* What needs to be done *
Write out the material from the line with "You are a GUI" to the line with "pyautogui.click(x=327, y=1068)", both included, with the coordinates in the answers scaled by 2.25 and rounded to whole numbers, halves rounded up. Keep every other part of those lines the same, and leave out the pictures.

Rows from a dataset
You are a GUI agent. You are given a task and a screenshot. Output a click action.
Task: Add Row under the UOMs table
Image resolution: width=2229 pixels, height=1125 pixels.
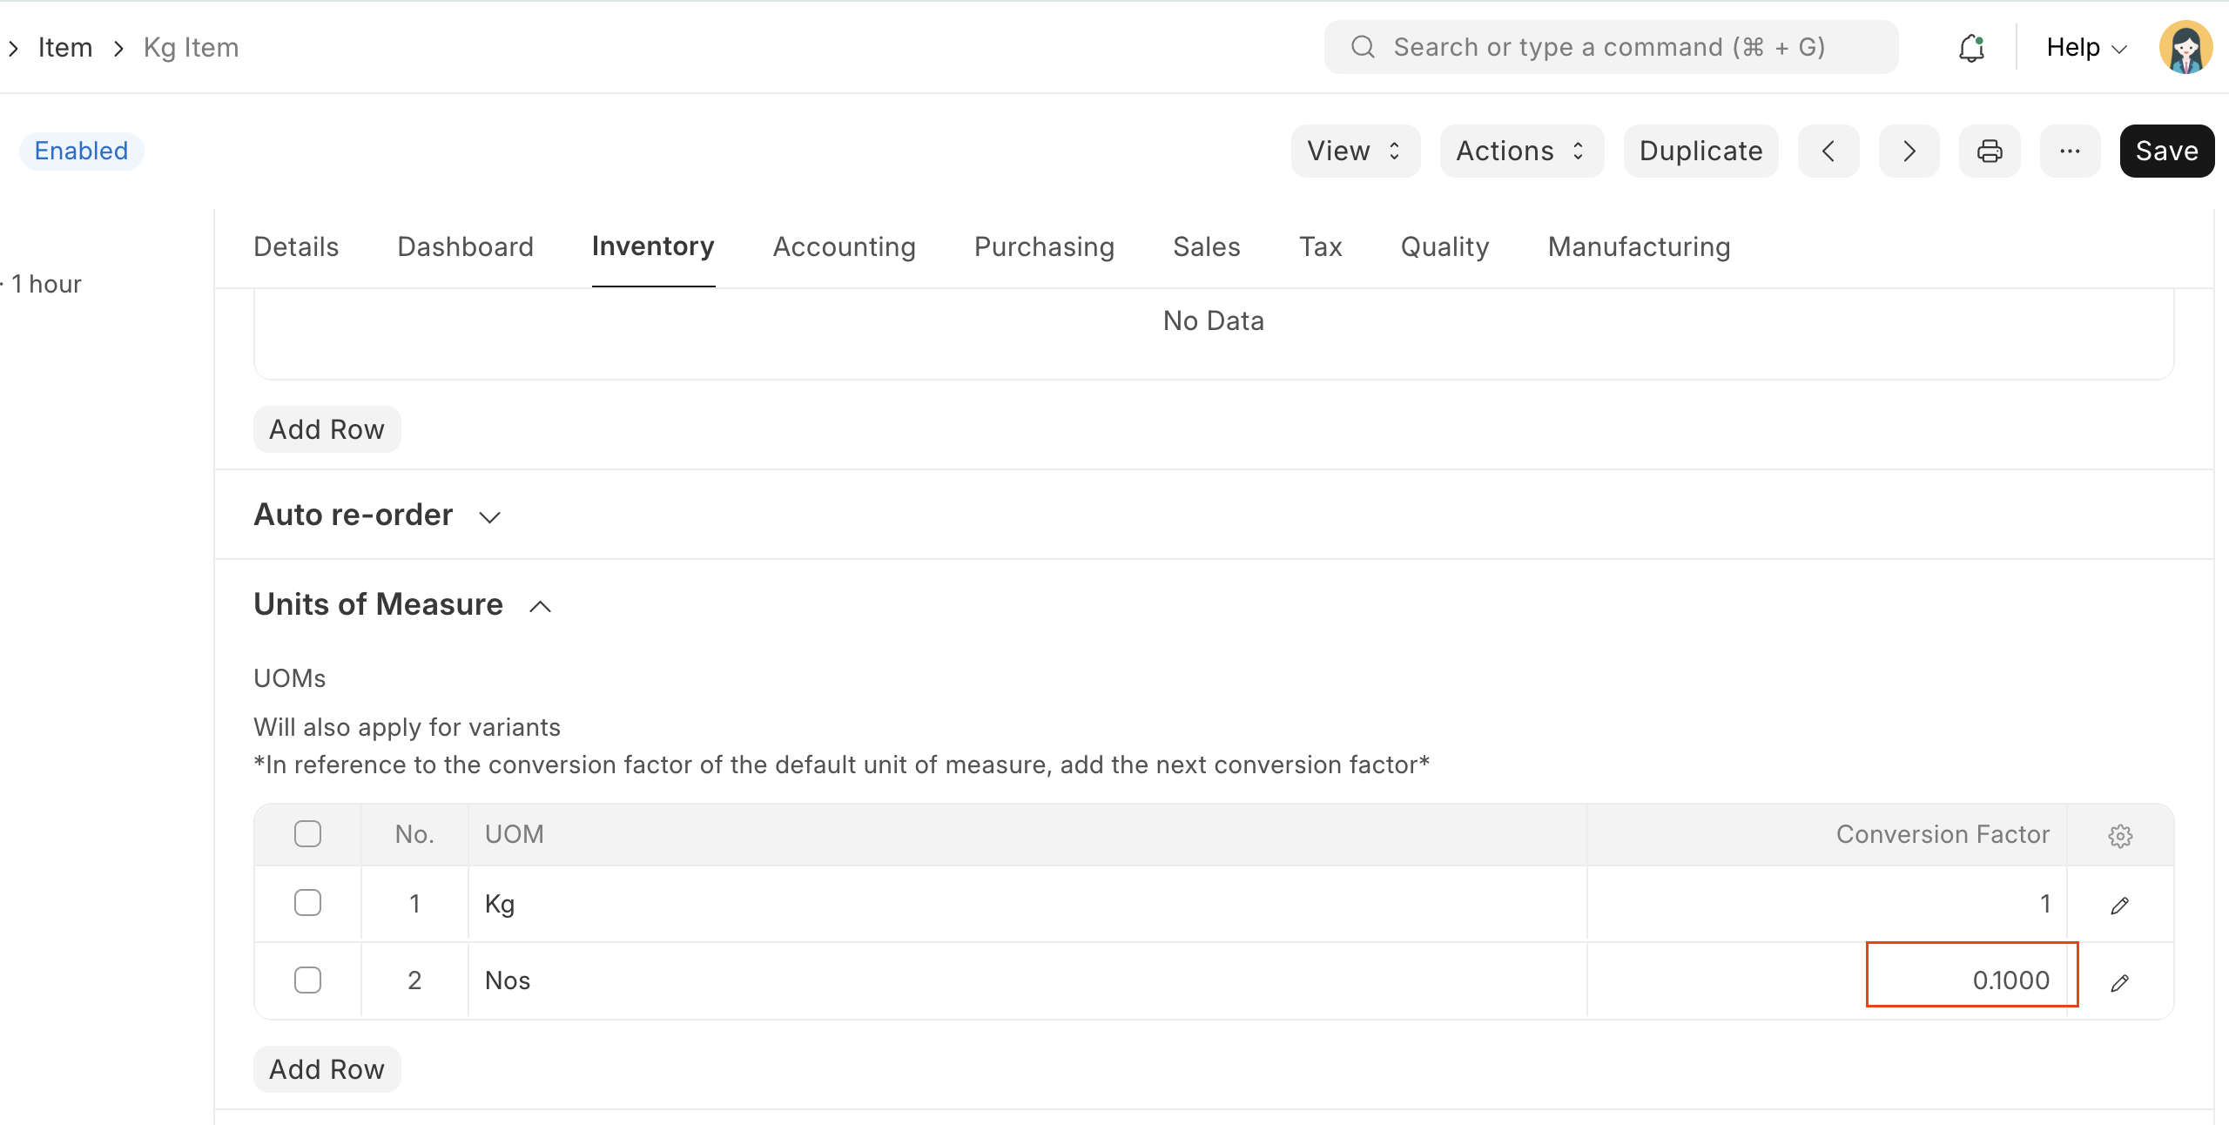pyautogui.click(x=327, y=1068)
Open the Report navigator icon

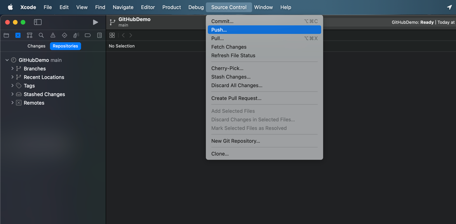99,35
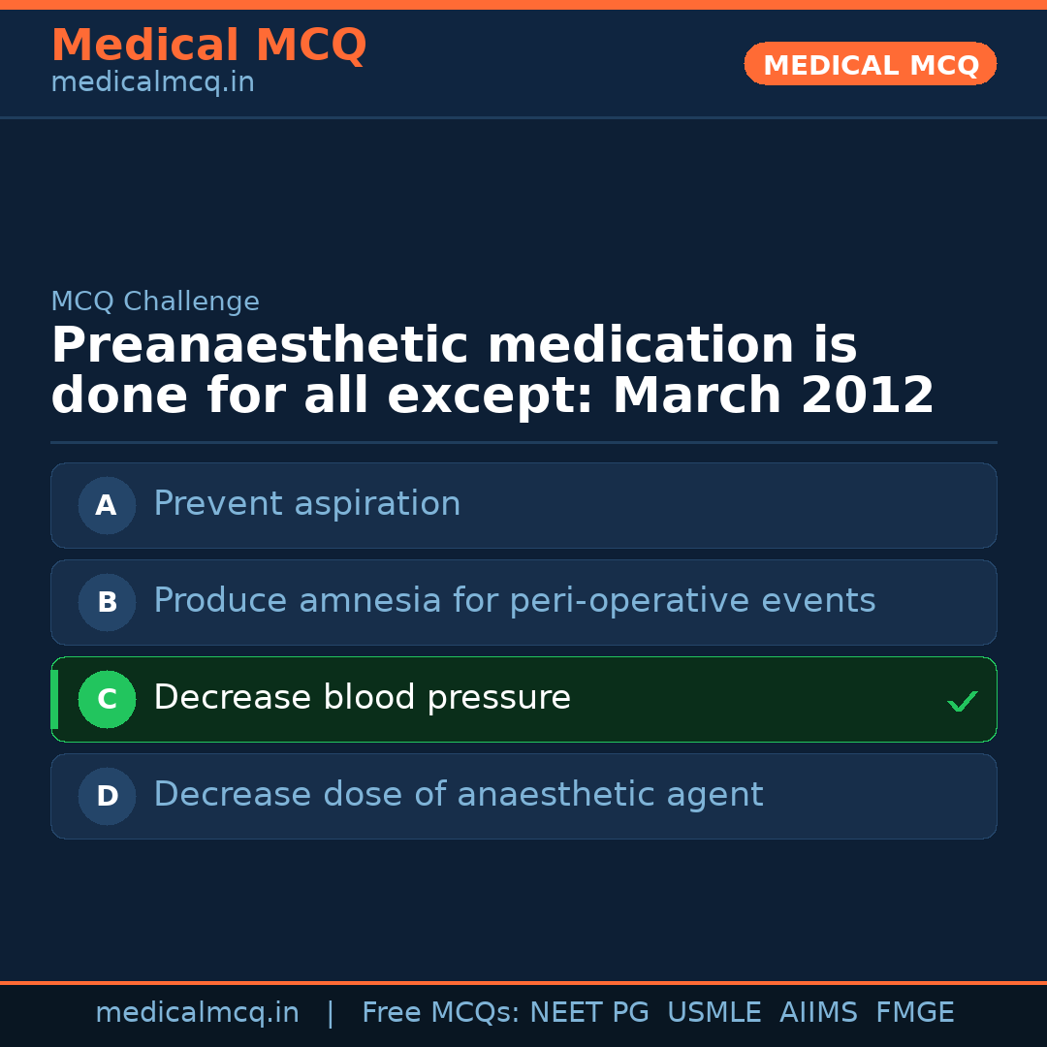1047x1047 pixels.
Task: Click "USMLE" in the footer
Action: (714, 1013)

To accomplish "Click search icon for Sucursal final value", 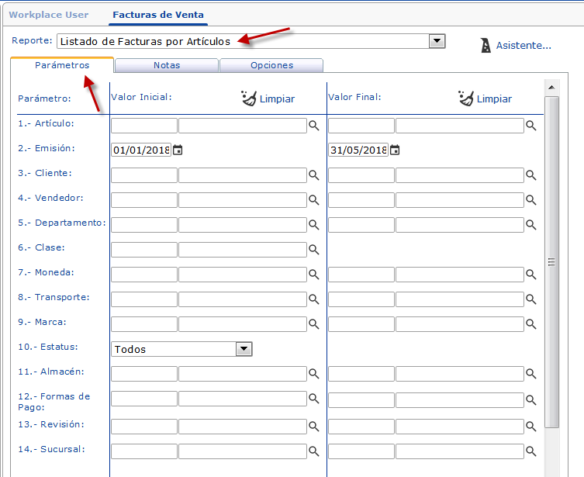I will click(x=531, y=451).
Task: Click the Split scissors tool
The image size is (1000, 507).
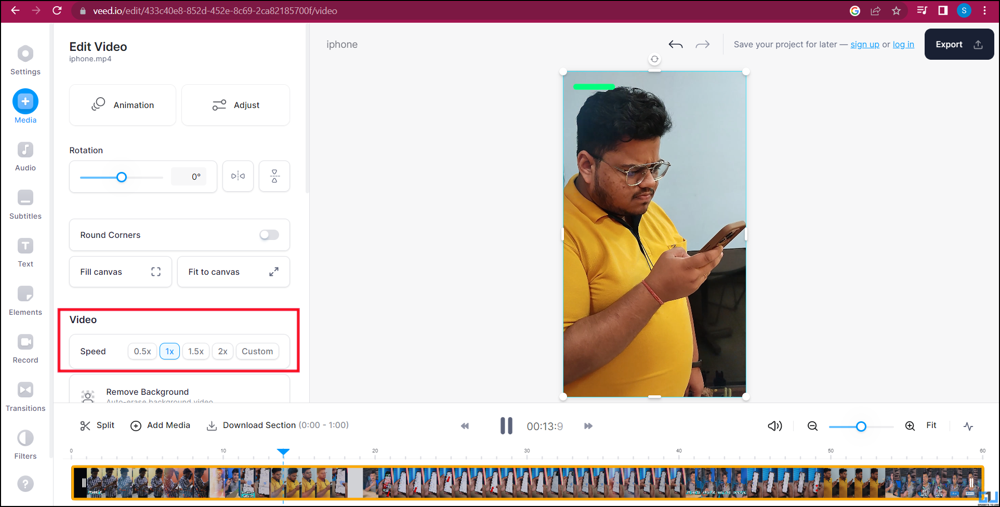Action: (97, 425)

...

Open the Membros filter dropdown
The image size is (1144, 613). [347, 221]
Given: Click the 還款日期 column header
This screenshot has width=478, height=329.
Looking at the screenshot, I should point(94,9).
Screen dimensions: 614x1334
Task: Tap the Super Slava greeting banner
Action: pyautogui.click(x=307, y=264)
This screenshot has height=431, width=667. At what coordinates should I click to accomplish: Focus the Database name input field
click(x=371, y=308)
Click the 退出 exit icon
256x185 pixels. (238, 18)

* Answer for this exercise *
You are a GUI agent. You are given a task and a screenshot. Output a click action.
Task: Add Row under the UOMs table
Image resolution: width=2229 pixels, height=1125 pixels.
pyautogui.click(x=736, y=2403)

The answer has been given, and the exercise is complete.